───── MATERIAL PROVIDED
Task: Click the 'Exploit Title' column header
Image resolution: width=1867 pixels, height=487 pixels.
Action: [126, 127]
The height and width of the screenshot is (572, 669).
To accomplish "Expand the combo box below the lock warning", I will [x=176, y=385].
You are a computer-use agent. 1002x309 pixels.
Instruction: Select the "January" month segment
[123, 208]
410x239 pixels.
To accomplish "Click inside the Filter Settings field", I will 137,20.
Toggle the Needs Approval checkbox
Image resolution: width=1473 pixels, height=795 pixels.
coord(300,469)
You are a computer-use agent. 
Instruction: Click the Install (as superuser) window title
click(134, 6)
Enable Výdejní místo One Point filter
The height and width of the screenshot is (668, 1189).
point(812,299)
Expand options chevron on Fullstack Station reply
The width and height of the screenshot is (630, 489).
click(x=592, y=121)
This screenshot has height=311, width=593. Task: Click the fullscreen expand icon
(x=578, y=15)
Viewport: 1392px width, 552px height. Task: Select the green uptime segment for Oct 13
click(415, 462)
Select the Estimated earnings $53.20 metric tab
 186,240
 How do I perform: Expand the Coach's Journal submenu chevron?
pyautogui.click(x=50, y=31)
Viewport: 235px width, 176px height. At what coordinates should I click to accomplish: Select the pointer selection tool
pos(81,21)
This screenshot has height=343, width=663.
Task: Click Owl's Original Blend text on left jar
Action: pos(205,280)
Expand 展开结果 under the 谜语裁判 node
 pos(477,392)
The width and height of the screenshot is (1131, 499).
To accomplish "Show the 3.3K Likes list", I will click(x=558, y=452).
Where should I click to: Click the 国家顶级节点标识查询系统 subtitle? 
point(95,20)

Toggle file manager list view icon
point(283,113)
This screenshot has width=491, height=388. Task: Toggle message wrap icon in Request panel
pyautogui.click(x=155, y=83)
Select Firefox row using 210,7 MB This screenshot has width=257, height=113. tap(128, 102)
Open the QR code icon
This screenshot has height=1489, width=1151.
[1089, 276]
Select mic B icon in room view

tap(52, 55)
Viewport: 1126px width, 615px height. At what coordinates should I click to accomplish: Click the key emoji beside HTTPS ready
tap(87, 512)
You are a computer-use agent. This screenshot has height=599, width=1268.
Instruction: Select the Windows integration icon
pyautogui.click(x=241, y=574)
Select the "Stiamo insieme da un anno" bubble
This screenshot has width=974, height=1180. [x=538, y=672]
──────────
* **DIRECTIONS**: Copy the data above in full, character for character.

* **ANSWER**:
Task: Click the 'Exploit Title' column header
Image resolution: width=1867 pixels, height=487 pixels.
Action: [126, 127]
The height and width of the screenshot is (572, 669).
To accomplish "Expand the combo box below the lock warning", I will [x=176, y=385].
You are a computer-use agent. 1002x309 pixels.
Instruction: Select the "January" month segment
[123, 208]
410x239 pixels.
To accomplish "Click inside the Filter Settings field", I will 137,20.
Toggle the Needs Approval checkbox
Image resolution: width=1473 pixels, height=795 pixels.
coord(300,469)
You are a computer-use agent. 
Instruction: Click the Install (as superuser) window title
click(134, 6)
Enable Výdejní místo One Point filter
The height and width of the screenshot is (668, 1189).
point(812,299)
Expand options chevron on Fullstack Station reply
The width and height of the screenshot is (630, 489).
click(x=592, y=121)
This screenshot has height=311, width=593. Task: Click the fullscreen expand icon
(x=578, y=15)
Viewport: 1392px width, 552px height. Task: Select the green uptime segment for Oct 13
click(415, 462)
Select the Estimated earnings $53.20 metric tab
 186,240
 How do I perform: Expand the Coach's Journal submenu chevron?
pyautogui.click(x=50, y=31)
Viewport: 235px width, 176px height. At what coordinates should I click to accomplish: Select the pointer selection tool
pos(81,21)
This screenshot has height=343, width=663.
Task: Click Owl's Original Blend text on left jar
Action: pos(205,280)
Expand 展开结果 under the 谜语裁判 node
 pos(477,392)
The width and height of the screenshot is (1131, 499).
To accomplish "Show the 3.3K Likes list", I will click(x=558, y=452).
Where should I click to: Click the 国家顶级节点标识查询系统 subtitle? 
point(95,20)

Toggle file manager list view icon
point(283,113)
This screenshot has width=491, height=388. Task: Toggle message wrap icon in Request panel
pyautogui.click(x=155, y=83)
Select Firefox row using 210,7 MB This screenshot has width=257, height=113. tap(128, 102)
Open the QR code icon
This screenshot has height=1489, width=1151.
[1089, 276]
Select mic B icon in room view

tap(52, 55)
Viewport: 1126px width, 615px height. At what coordinates should I click to accomplish: Click the key emoji beside HTTPS ready
tap(87, 512)
You are a computer-use agent. This screenshot has height=599, width=1268.
Instruction: Select the Windows integration icon
pyautogui.click(x=241, y=574)
Select the "Stiamo insieme da un anno" bubble
This screenshot has width=974, height=1180. [x=538, y=672]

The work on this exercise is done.